A Terceira Seção do Superior Tribunal Justiça decidiu que a Receita Federal pode enviar dados para o Ministério Público sem autorização judicial, mas que solicitações diretas do MP por dados fiscais afrontam o devido processo legal. A decisão do STJ é um complemento ao entendimento proferido pelo Supremo em 2019, que permitiu a órgãos fiscais encaminhar informações a promotores e procuradores de Justiça sem a necessidade de decisão judicial.

Mas o caso julgado pelo STF, ressaltou o STJ, tratava do envio de relatórios fiscais pela Receita ao Ministério Público para que este iniciasse investigação sobre eventual crime. Em momento algum, como também destacou a Terceira Seção, foi discutida pelo Supremo a possibilidade de a requisição dessas informações pelo MP sem fiscalização do Judiciário.

O entendimento definido ontem (9) pelo colegiado responsável por uniformizar as teses criminais aplicadas no STJ foi firmado com base em dois casos em que o MPF solicitou diretamente à Receita – e conseguiu – informações fiscais sobre investigados. É mencionado nas duas ações que declarações de imposto de renda embasaram apurações sobre peculato e falsidade ideológica, entre outros crimes.

O relator do caso, Sebastião Reis Junior, afirmou que esse tipo de coleta é ilegal porque expõe o sigilo da população sem a devida fiscalização (pelo Judiciário), principalmente numa era em que o vazamento de dados se torna cada vez mais rotineiro – o próprio STJ já foi vítima de hackeamentos.

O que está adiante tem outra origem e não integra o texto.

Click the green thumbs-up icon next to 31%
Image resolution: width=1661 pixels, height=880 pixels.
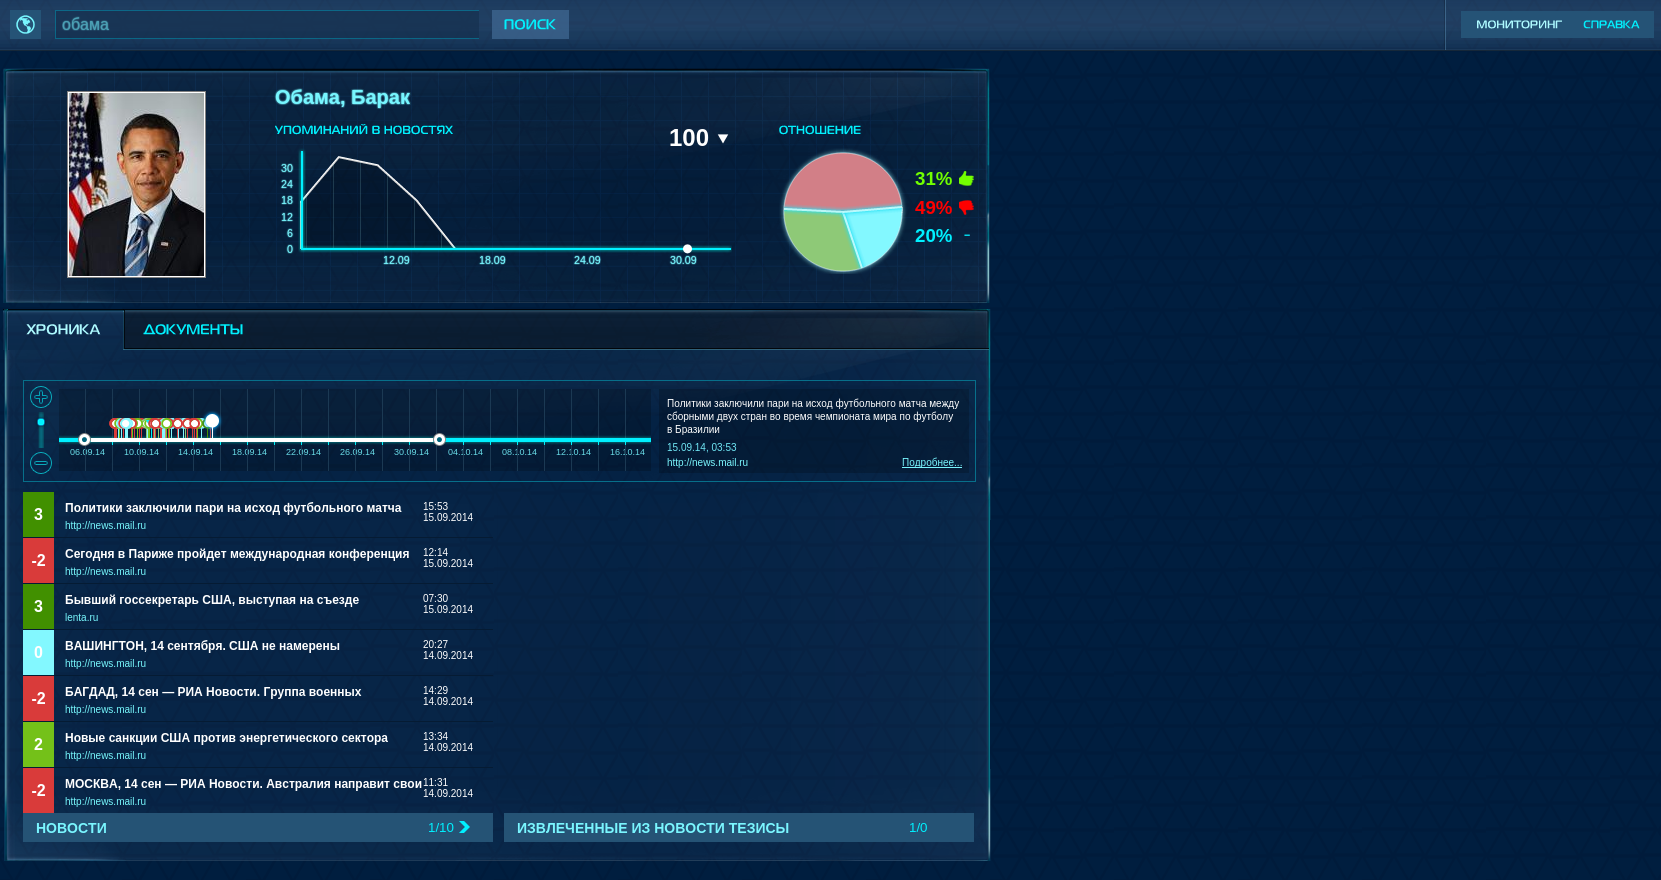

“Uma coisa é órgão de fiscalização financeira, dentro de suas atribuições, identificar suspeitas de crime e comunicar suas suspeitas a órgãos de investigação, para que, dentro da legalidade e de suas atribuições, investiguem a procedência de tais suspeitas. Outra, é o órgão de investigação, a polícia ou o Ministério Público, sem qualquer tipo de controle, alegando possibilidade de ocorrência de algum crime, solicitar ao Coaf ou à Receita informações financeiras sigilosas detalhadas sobre determinada pessoa, física ou jurídica, sem a prévia autorização judicial”, disse o ministro.